I am working with the SSLDump Utility and I am running into issues generating the PMS file to decrypt the traffic. I have a feeling it ihas nothing to do with my pcap (yet). when I run the following command I get the following errors:
ssldump -r ~/ssldump.pcap -k -M ~/client1.pms
"Problem loading private key"
"ERROR: Couldn't create network handler"
Are the ssl keys in fact stored in this directory? This is what I have been trying to use at least:
/config/filestore/files_d/Common_d/certificate_key_d/
4 Replies
What_Lies_Bene1Cirrostratus
Hmmm, the location of keys gets a bit confusing. You're best bet is to run a find and then you can be sure;
find / -iname *.key
amolariIt's not -k
but
-k (full path and file)
such as, for exampl
ssldump -r /var/tmp/www-ssl-client1.cap -k /config/filestore/files_d/Common_d/certificate_key_d/:Common:test.org.key_1 -M /var/tmp/client1.pms
- aspindler34_133
Thanks gentlemen, I was able to get this working. For what ever reason, my key file was located in that directory I listed above. It was not located in the "/config/ssl/ssl.key/" also my syntax was off a bit.

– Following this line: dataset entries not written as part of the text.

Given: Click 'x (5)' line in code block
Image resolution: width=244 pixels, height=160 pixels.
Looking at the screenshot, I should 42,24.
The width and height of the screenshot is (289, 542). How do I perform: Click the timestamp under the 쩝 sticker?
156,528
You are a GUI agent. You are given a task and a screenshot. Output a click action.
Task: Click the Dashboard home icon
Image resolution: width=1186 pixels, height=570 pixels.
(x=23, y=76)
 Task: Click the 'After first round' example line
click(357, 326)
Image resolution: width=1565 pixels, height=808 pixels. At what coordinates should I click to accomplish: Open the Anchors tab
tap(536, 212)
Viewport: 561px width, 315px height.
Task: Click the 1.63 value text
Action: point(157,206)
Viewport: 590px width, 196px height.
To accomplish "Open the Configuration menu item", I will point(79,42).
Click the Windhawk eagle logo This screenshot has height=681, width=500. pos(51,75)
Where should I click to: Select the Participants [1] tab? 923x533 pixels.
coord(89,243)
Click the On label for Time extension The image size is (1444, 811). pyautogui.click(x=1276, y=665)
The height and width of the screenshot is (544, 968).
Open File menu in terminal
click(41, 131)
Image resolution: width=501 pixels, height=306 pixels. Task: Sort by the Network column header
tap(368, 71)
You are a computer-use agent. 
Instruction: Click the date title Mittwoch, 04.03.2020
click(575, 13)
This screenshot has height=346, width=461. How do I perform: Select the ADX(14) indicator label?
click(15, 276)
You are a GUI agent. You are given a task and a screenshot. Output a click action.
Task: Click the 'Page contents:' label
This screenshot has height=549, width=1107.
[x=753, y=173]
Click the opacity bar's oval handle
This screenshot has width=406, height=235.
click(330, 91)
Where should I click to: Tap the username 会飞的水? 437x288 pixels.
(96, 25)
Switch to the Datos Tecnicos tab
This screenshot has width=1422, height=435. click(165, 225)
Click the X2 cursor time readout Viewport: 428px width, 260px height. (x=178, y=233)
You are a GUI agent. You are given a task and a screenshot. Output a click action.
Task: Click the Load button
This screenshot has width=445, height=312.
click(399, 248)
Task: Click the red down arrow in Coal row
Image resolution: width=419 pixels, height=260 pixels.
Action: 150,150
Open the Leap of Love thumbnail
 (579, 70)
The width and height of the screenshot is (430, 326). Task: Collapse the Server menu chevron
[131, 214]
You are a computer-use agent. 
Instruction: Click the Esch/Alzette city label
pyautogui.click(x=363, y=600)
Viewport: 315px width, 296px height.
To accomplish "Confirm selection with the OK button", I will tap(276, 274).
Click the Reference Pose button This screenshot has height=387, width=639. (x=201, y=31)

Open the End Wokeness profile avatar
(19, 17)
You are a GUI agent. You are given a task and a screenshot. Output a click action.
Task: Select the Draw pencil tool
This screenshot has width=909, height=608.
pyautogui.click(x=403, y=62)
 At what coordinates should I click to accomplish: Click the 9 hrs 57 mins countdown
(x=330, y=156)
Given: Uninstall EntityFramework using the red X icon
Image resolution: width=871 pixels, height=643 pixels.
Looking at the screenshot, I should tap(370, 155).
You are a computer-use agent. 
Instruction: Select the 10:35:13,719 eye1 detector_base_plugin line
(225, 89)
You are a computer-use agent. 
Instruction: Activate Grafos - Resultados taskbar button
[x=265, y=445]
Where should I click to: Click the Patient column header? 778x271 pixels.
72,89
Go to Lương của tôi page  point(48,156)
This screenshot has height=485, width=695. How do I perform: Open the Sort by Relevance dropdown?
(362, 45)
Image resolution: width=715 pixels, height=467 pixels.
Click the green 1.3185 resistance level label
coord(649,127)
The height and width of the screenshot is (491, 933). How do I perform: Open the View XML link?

Heres the revised command I used that was successful:
ssldump -r ssldump1.cap -k /config/filestore/files_d/Common_d/certificate_key_d/:Common:Test_SSL.key_26994_1 -M ~/client1.pms
After I saved the capture locally this worked and printed me the rsa keys I needed, thanks for all the help.
swo0sh_gt_13163Altostratus
Did you check if the PMS helped you decrypt the traffic in Wireshark? Also did your require to neglect DHE / ECDHE ciphers from Client/Server SSL Profiles to decrypt the traffic in Wirshark? Can you please share steps if you successfully decrypted the SSL Traffic in Wirshark?